### INPUT RECORDS:
>>

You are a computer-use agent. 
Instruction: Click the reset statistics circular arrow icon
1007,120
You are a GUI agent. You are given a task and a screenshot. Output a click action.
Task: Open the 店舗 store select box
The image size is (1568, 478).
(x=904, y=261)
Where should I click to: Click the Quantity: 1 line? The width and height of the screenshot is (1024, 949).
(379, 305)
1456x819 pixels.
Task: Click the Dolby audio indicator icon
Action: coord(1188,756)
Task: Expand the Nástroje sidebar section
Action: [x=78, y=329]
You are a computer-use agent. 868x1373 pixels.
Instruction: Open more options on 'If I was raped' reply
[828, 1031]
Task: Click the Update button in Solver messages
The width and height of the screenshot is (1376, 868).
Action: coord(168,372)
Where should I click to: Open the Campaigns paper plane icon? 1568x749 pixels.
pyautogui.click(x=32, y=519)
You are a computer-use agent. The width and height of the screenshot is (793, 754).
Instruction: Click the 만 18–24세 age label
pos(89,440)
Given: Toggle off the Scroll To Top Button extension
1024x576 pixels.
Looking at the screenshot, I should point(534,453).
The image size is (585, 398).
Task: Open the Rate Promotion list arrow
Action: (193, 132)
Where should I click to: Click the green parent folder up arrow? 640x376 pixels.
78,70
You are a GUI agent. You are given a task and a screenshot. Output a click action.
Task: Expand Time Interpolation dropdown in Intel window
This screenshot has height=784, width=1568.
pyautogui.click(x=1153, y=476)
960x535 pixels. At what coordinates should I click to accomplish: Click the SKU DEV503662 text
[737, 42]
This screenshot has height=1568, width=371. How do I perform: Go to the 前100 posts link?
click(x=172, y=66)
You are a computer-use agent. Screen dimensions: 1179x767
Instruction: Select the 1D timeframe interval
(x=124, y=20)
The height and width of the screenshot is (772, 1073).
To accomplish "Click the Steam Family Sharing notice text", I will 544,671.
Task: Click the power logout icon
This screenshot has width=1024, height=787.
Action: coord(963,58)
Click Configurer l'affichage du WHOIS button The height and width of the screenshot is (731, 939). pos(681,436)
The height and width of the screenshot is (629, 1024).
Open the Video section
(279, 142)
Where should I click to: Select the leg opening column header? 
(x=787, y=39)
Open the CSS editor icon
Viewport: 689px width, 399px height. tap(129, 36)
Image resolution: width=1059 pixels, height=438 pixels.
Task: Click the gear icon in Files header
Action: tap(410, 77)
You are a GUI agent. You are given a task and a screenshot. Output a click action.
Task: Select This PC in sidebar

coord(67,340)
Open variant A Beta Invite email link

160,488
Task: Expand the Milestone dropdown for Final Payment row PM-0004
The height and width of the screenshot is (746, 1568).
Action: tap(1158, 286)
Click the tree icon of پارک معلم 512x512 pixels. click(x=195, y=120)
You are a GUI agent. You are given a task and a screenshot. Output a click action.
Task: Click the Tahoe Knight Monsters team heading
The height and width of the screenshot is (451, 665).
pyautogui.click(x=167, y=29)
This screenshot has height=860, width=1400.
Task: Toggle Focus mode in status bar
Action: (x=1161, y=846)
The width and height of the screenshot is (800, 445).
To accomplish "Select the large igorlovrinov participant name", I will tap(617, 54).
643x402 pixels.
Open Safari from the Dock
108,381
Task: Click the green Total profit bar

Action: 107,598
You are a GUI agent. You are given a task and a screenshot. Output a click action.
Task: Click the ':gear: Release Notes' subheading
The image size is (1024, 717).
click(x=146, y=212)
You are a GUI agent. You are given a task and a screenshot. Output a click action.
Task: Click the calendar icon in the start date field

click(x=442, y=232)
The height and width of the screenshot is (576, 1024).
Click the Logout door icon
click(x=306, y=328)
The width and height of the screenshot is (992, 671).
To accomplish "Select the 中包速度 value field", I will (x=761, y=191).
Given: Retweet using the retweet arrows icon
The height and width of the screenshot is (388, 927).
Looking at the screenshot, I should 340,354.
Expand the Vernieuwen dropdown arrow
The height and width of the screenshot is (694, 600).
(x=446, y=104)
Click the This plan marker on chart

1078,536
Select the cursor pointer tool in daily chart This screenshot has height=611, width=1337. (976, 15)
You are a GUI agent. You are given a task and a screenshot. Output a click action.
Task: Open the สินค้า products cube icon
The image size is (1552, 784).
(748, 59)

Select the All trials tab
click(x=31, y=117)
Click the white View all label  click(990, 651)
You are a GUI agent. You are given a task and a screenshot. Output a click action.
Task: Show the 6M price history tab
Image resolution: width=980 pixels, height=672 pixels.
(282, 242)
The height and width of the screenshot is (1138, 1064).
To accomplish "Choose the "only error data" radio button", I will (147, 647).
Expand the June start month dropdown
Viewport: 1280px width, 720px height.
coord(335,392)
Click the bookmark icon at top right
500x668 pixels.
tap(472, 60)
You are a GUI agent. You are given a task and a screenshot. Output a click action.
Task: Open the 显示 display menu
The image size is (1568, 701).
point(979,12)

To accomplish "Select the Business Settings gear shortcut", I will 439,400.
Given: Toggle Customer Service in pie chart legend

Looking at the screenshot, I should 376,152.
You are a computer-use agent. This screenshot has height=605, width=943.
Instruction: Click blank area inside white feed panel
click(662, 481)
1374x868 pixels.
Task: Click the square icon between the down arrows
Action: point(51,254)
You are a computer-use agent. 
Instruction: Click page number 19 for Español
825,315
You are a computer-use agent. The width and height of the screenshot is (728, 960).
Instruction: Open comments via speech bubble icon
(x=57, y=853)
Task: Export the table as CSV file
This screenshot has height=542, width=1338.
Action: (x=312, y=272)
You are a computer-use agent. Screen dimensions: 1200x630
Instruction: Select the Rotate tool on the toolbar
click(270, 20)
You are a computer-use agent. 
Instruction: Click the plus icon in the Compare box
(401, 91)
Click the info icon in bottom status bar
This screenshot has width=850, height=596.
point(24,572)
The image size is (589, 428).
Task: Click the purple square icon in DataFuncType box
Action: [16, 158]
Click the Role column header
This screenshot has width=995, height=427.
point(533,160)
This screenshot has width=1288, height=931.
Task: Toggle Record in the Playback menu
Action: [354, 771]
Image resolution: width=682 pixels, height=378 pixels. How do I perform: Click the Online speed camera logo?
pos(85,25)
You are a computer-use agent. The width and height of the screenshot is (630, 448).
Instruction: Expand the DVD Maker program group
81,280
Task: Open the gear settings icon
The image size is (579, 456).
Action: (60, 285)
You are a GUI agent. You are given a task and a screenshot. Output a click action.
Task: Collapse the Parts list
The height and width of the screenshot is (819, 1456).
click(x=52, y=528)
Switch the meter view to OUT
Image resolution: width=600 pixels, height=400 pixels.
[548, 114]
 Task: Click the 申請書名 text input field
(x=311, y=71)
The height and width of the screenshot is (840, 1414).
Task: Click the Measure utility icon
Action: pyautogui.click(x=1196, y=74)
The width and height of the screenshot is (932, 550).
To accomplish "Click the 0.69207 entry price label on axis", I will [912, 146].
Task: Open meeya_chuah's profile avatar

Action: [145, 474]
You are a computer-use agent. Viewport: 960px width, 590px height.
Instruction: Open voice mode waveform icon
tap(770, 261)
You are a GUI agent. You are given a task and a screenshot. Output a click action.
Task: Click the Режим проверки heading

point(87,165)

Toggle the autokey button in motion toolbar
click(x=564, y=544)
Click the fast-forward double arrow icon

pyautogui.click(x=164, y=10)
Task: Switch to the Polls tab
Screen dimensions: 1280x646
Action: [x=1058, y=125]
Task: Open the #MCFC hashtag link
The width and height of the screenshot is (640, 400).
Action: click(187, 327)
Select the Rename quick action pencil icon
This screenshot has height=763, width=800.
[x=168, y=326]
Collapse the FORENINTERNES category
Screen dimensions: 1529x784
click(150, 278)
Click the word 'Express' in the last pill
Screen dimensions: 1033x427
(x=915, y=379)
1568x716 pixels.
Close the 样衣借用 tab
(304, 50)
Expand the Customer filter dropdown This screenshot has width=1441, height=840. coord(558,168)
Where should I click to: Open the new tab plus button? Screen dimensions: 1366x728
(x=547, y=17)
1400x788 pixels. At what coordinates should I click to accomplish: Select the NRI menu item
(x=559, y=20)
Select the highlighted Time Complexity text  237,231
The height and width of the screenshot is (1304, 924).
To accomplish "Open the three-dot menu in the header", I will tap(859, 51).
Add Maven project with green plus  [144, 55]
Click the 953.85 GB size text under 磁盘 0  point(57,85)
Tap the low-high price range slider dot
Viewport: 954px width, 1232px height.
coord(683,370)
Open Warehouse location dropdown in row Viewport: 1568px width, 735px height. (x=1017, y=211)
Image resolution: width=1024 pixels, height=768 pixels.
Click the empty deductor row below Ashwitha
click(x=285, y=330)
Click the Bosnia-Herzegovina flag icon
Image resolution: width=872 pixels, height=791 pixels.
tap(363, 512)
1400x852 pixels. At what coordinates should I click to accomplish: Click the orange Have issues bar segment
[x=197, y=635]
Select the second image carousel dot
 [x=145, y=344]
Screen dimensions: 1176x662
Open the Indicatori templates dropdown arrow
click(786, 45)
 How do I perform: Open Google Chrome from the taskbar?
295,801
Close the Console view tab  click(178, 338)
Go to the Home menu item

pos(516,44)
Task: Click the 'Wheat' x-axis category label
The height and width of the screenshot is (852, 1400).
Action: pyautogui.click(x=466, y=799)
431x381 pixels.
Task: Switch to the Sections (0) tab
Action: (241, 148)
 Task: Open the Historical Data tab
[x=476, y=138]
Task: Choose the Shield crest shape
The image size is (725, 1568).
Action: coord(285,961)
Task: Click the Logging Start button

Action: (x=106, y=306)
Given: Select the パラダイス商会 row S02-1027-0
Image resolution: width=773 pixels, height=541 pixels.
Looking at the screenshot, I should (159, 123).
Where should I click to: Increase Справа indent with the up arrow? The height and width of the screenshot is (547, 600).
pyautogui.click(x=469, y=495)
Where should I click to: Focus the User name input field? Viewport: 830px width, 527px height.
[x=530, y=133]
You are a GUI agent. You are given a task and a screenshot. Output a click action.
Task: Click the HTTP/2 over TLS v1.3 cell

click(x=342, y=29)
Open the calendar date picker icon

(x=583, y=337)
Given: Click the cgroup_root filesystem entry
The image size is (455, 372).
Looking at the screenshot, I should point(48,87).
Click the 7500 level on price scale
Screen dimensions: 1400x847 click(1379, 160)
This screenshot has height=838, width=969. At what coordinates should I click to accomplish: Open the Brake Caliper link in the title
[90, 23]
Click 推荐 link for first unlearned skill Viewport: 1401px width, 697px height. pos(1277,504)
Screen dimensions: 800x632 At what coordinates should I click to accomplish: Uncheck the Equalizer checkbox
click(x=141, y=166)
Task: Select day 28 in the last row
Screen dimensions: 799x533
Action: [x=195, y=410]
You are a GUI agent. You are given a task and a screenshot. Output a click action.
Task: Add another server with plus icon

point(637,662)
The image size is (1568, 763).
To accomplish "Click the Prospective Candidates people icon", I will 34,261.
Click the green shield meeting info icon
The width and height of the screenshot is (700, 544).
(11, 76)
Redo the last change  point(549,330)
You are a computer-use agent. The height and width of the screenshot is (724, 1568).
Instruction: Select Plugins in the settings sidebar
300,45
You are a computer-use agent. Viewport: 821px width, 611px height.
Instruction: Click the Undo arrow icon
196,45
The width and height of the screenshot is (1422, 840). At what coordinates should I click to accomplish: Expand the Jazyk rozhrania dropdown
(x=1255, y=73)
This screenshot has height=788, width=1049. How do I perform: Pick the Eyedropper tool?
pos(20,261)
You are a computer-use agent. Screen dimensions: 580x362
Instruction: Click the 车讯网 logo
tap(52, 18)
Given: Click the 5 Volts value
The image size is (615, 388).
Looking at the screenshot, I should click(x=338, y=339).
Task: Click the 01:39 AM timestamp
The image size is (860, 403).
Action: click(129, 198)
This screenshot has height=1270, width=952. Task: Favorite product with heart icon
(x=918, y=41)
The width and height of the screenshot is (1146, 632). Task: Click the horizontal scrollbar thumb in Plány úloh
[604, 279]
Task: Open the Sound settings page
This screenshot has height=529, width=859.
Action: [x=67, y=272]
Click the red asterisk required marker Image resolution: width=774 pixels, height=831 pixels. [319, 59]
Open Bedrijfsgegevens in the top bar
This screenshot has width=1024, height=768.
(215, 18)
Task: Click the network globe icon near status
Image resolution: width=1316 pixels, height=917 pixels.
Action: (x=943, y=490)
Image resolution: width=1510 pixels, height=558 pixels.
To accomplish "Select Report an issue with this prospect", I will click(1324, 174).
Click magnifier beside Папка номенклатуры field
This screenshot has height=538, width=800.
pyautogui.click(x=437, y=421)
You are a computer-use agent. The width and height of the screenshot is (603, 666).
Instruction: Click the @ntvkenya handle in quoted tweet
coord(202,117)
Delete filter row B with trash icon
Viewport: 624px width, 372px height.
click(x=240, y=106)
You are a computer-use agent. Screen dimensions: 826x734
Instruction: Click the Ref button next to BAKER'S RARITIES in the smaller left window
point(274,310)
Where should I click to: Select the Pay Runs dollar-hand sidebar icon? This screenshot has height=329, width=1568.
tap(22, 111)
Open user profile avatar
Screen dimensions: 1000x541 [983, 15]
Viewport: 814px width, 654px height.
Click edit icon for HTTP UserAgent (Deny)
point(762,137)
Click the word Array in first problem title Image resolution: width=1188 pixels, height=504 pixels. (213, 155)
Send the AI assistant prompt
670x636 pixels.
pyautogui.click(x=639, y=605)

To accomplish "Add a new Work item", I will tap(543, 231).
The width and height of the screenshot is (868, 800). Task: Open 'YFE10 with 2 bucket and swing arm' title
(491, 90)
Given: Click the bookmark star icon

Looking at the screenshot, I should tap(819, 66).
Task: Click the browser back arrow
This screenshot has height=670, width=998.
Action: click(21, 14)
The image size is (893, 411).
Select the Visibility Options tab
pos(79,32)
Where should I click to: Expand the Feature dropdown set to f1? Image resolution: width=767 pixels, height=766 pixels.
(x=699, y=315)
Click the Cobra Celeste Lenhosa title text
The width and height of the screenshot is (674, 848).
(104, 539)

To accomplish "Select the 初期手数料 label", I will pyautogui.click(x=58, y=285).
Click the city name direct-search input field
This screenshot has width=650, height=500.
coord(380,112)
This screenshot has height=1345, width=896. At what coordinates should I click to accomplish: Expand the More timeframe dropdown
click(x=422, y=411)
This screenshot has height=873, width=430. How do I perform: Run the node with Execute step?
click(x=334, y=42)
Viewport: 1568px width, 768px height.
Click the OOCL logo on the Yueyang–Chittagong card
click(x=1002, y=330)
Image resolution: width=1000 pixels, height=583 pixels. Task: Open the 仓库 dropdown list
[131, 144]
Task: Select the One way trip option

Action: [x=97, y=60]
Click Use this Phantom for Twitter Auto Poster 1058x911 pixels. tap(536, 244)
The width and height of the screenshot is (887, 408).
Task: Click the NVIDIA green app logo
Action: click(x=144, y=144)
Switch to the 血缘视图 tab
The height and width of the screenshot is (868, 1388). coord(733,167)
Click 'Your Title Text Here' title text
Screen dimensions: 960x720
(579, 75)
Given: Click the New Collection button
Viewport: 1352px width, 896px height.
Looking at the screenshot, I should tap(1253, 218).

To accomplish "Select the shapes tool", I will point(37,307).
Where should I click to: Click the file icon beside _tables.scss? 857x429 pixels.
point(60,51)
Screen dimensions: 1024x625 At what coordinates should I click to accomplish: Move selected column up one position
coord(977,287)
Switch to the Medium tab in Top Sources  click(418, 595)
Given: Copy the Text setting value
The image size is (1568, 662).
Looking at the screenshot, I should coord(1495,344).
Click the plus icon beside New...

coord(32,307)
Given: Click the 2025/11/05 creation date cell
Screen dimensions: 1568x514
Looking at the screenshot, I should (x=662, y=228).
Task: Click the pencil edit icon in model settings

<<

Please rewrite the records from the start through the line holding "(x=904, y=261)", inclusive, as a Markdown table with the columns Row and Line, one numbered row per line and no rows for blank lines.

### ANSWER TO THIS PROBLEM:
| Row | Line |
|---|---|
| 1 | You are a computer-use agent.  |
| 2 | Instruction: Click the reset statistics circular arrow icon |
| 3 | 1007,120 |
| 4 | You are a GUI agent. You are given a task and a screenshot. Output a click action. |
| 5 | Task: Open the 店舗 store select box |
| 6 | The image size is (1568, 478). |
| 7 | (x=904, y=261) |